Oltrepassate lo specchio con noi… perdiamoci insieme… condividiamo e resistiamo.

 

PERSONALE FOTOGRAFICA

VUOTI URBANI” vi porterà all’interno dei non-luoghi presenti in città… non-luoghi su cui i nostri occhi si soffermano ogni giorno, ma mai fino in fondo.

Filippo Cantarella scopre il mondo della fotografia quasi per caso. Guardando in un bicchiere -dopo averlo svuotato- ne fotografa l’interno e da allora non ha più smesso. E’ stata una continua evoluzione. Dai dettagli passa agli spazi urbani, cercando di trasmettere, a chi osserva le sue foto, la voglia e il piacere di osservare fino in fondo quello che ci circonda.

 

COLLETTIVA FOTOGRAFICA

NARRATING CRISIS” – Raccontare la crisi comincia da uno sguardo.
(dedicata ad Antonio Salerno Piccinino) *

La crisi sta diventando la nuova narrazione del potere. Ma adesso, qui, come la raccontiamo noi? Quali immagini, quali sguardi di occhi visionari, quali interpretazioni possono riuscire a dipingere quello che sta accadendo? In questa fase di “recessione globale”, di crisi di un sistema arrivato al collasso, l’unica lente che ci viene fornita per leggere il mondo sta nelle parole usate dai media mainstream: crack, capitalismo selvaggio, globalizzazione, shock dei mercati finanziari, speculazioni, privatizzazioni e ancora: disoccupazione, licenziamenti, precarietà. Rimane il paradigma a cui tutti, ovunque, sembrano essere destinati: un tempo di vita che coincide con il lavoro e le speranze racchiuse nei giochi della lotteria.
Generazioni condannate a vivere al presente nella giungla della precarietà. Generazioni precarie incapaci di immaginare e progettare un futuro. Noi, invece, vorremmo poterci riappropriare della nostra storia, per creare cospirazioni tra
linguaggi diversi, per raccontare desideri, sogni e difficoltà tra fotografia e scrittura. Per questo motivo è stato creato un blog: http://narratingcrisis.org  Un luogo virtuale che sia punto di partenza per una riflessione indipendente e plurale. Uno
spazio che riesca a documentare la situazione economica e sociale che stiamo vivendo attraverso il contributo di tutti.

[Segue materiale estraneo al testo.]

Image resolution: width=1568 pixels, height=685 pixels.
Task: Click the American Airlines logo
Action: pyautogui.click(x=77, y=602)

* (Antonio era un pony express, in nero. Percorreva sulle strade di Roma, 130Km al giorno. È indispensabile andare veloce perché l’equazione è semplice: aumentare il numero di ritiri per aumentare la propria busta paga. È così che è morto Antonio. Andava troppo veloce a causa dei ritmi inarrestabili e delle pressioni emotive costanti che ci vogliono disponibili, sorridenti e veloci. Sempre.)

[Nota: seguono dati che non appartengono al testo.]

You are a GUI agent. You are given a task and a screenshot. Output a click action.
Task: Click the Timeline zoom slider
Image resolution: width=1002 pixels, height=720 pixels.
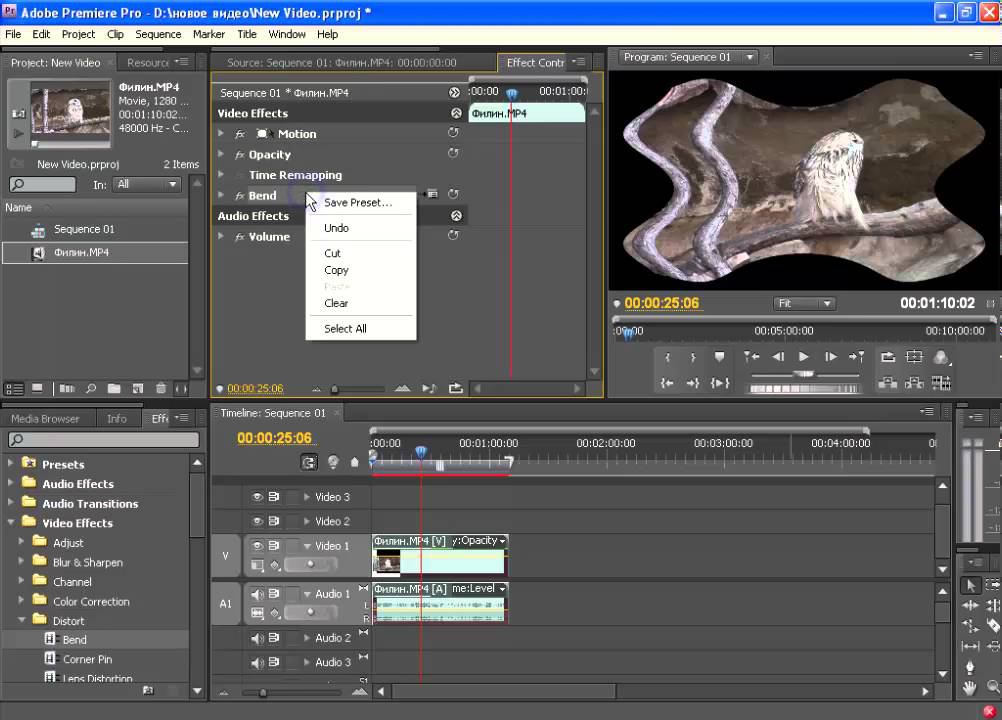(x=263, y=692)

OcchiRossi è un progetto collettivo che promuove cultura fotografica indipendente. In una società incentrata sulla comunicazione visuale, dove il rapporto tra fotograf* e fruitore è incessantemente filtrato e manipolato, OcchiRossi prova a scardinare il meccanismo di ricodificazione delle immagini tentando di eliminare le intermediazioni economiche e culturali tra chi produce fotografia e chi la fruisce. OcchiRossi realizza una comunicazione libera e indipendente attraverso: azioni fotografiche, mostre ed eventi, produzioni editoriali, workshops, seminari. Il progetto, inoltre, nasce da una serie di riflessioni sul ruolo degli spazi espositivi e sul loro rapporto con il territorio e sulla necessità di facilitare l’accesso alla formazione fotografica e artistica in generale. OcchiRossi è  una rete di camere oscure autogestite, associazioni culturali, singoli fotografi e fotografe.